_Saved entries_
------------------------
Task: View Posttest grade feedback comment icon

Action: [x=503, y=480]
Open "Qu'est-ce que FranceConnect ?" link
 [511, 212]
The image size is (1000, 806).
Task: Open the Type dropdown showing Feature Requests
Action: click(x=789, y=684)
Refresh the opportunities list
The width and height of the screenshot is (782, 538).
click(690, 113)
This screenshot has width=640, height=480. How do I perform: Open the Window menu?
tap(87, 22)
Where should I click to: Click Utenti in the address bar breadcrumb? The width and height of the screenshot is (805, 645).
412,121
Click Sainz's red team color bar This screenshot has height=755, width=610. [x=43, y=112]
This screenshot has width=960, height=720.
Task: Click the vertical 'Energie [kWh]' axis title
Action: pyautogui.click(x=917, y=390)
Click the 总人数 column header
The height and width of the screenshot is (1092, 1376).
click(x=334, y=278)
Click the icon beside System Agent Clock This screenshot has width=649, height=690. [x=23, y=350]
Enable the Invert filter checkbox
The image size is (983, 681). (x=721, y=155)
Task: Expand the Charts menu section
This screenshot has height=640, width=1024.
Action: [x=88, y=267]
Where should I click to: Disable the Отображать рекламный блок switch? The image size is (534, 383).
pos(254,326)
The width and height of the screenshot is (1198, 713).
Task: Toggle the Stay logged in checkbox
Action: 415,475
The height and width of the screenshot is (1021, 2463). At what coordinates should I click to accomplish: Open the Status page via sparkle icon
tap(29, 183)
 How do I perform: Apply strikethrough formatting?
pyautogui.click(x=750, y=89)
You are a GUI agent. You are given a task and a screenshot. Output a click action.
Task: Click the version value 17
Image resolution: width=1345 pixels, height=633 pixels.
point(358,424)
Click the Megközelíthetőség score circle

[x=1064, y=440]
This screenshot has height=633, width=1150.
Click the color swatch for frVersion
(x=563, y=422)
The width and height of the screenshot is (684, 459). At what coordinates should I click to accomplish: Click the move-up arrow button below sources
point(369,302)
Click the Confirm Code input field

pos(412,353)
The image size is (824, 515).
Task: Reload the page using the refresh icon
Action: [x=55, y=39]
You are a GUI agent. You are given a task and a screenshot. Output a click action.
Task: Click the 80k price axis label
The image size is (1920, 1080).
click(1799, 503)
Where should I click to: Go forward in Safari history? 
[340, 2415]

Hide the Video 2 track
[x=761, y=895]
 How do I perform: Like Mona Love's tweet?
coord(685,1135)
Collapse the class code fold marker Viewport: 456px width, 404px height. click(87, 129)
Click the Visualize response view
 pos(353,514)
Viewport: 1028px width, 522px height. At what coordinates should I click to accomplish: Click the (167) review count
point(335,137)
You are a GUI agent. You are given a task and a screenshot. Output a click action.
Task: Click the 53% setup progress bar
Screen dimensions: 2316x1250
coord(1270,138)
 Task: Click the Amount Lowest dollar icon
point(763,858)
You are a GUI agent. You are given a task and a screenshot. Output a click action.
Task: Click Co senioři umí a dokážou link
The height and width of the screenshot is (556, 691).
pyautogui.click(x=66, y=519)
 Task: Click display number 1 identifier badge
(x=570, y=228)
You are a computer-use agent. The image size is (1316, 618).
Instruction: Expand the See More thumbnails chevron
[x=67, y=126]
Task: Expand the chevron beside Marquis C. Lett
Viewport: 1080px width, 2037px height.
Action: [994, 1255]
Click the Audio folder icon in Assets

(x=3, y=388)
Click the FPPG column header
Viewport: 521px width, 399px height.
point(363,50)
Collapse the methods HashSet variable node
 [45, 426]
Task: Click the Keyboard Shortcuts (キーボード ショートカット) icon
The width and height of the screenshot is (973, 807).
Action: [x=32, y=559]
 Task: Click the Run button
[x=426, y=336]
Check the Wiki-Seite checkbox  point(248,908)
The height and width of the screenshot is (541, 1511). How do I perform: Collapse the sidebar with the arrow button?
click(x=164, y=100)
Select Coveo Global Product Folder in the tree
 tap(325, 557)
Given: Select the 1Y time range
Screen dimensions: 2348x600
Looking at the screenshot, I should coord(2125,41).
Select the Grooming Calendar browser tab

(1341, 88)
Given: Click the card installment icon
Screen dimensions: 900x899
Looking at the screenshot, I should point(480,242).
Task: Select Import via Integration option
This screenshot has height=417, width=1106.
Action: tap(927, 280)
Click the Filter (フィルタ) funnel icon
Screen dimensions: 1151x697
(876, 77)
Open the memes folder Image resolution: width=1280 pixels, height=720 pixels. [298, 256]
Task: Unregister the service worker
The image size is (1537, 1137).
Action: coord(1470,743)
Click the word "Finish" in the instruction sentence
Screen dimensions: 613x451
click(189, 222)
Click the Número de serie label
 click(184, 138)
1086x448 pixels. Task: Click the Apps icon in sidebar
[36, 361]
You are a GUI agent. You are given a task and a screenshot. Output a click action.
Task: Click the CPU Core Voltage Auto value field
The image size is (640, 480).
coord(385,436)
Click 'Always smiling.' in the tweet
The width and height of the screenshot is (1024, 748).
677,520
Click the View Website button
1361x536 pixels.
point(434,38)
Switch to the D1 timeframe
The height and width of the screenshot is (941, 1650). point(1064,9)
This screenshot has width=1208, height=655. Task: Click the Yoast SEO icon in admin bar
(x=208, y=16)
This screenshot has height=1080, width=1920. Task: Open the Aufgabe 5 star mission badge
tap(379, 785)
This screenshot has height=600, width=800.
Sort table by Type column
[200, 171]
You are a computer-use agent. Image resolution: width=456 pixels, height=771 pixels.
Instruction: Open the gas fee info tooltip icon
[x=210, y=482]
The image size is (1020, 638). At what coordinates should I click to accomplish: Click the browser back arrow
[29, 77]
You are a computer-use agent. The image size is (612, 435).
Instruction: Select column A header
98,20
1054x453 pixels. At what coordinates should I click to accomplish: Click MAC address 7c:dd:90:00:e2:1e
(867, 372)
------------------------
_YOUR OBJECTIVE_
Filter the records above down to the lines containing "value".

_WORKED SOLUTION_
Task: Click the version value 17
Task: Click the CPU Core Voltage Auto value field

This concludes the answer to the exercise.